Phoenix has been searching for an answer at point guard ever since they broke up the talented but ill-fitting troika of Goran Dragic, Eric Bledsoe, and Isaiah Thomas, but they face similar concerns to those of Dallas. Nominal shooting guard Devin Booker has developed into an explosive on-ball threat, and the Suns’ de facto point guard in their most potent lineups. Booker is an elite catch-and-shoot option as well, but taking the ball out of his hands presents potential diminishing returns, and much like in Chicago, the backcourt pairing would be a sieve on defense. Even so, a Ja Morant/DeAndre Ayton pick-and-roll flanked by shooters in Booker, Mikal Bridges, and T.J. Warren (who quietly shot 43% from outside this season before going down with an ankle injury) has the chance to be devastating, so it might be wise not to overthink it.

It’s strange to say a guy with Morant’s talent represents a difficult fit, but such is life in the Golden Age of NBA Point Guards. Even a prospect with his pedigree has to be really good in order to break through and become a team’s floor general, no matter how lousy the team in question. That being said, Chicago feels like the snuggest fit for Morant, which inevitably means the Bulls will fall out of the top-4 in the lottery because we can’t have nice things.

Are the Bucks’ injury woes a blessing in disguise? Any regular reader knows I have something of a basketball boner for this Milwaukee team. I’m not even trying to tuck it up into my gym shorts or anything. It’s becoming comical how overlooked they continue to be, despite being the league’s best team with a bullet by nearly any statistical measure, and putting the clamps on James Harden and the Rockets on national TV Tuesday night. What might be more amazing is how they keep rolling right along, despite being beat the hell up by injuries at the moment. Things can only get so bad as long as the Giannis/Middleton/Bledsoe/Lopez quartet is in the lineup, but the fact remains, FIVE ostensible rotation players are currently on the shelf, and the Bucks don’t seem much worse for wear.

Malcolm Brogdon is the guy they will obviously need back to get out of the East, and his current timeline ideally has him returning to the lineup sometime during the second round of the playoffs. His absence, however, along with that of one-dimensional role player Tony Snell, has presented opportunities for the previously slumping Pat Connaughton and newly healthy Sterling Brown to get more burn and find their respective rhythms. Likewise, killer deadline acquisition Nikola Mirotic is set to miss the next 1-3 weeks with a broken left thumb. Not ideal, but the injury (along with that of mostly-washed Pau Gasol) paves the way for versatile second-year big man D.J. Wilson to get more reps in advance of the playoffs.
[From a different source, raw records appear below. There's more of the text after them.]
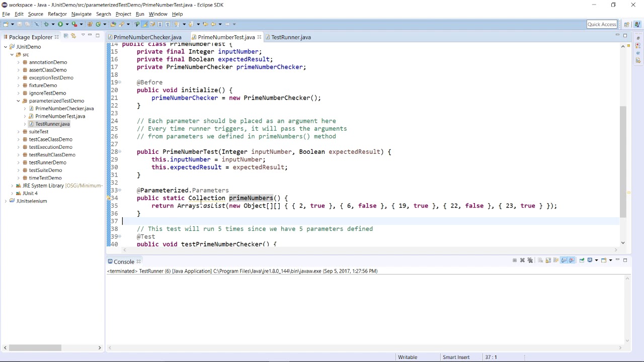Remove all terminated launches from the Console
Screen dimensions: 644x362
click(x=530, y=260)
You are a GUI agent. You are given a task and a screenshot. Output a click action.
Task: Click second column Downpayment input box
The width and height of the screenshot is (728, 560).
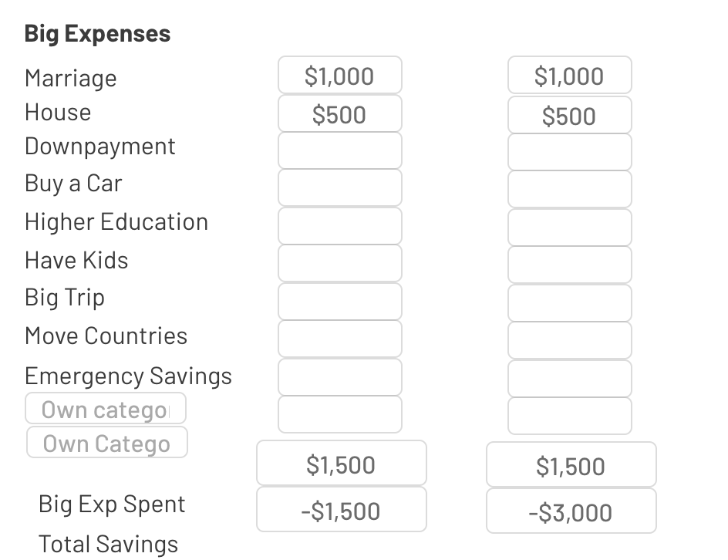point(570,152)
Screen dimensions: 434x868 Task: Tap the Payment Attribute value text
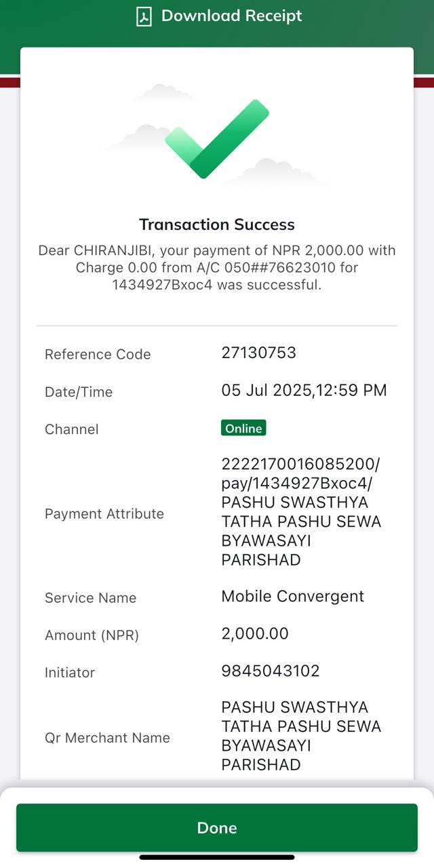301,512
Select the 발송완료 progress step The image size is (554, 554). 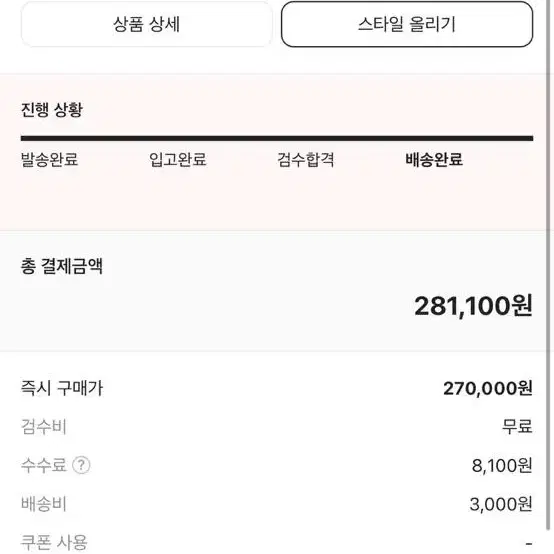[x=49, y=159]
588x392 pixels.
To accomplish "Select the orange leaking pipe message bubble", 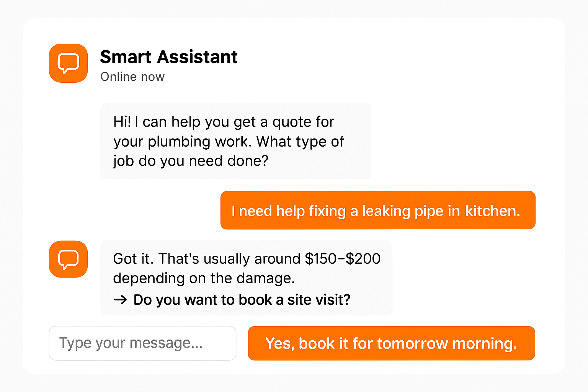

With veterans George Hill and Ersan Ilyasova rounding out the rotation, Coach Bud (a shoo-in for Coach of the Year, by the way) has the luxury of allowing his key players to get fresh and healthy before returning while still being able to go toe-to-toe with anyone in the league in the interim. Perhaps there is a minutes crunch coming down the pike, but it’s a problem for another day, and one Bud is well-equipped to navigate. Every team faces injuries, but no team is as uniquely fortified to withstand them as this Bucks squad, with their depth, interchangeability, and the historic two-way versatility of Giannis. [As you may imagine, I’ll have more to say about him in the coming weeks.]
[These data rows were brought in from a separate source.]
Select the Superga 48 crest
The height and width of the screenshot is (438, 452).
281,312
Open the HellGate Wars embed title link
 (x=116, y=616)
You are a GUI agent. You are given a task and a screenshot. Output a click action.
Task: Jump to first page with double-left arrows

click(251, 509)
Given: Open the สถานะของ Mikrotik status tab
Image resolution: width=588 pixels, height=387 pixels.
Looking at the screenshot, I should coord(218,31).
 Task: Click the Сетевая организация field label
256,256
It feels like it’s going to take the sight of a drunken Giannis riding a duck boat, hoisting the Larry O’Brien trophy over his head before most fans will properly appreciate just how good this Milwaukee team is, but I’ll keep pounding the table about it to anyone who will listen anyway. Golden State is not going to go gently into that good night, but if anyone can break up their dynasty, it’s a team with a transcendent superstar, waves of shooting, an elite coach, and a top-rated, versatile defense. Dismiss them as untested upstarts or some sort of fluky gimmick if you like. Just know you’re wrong.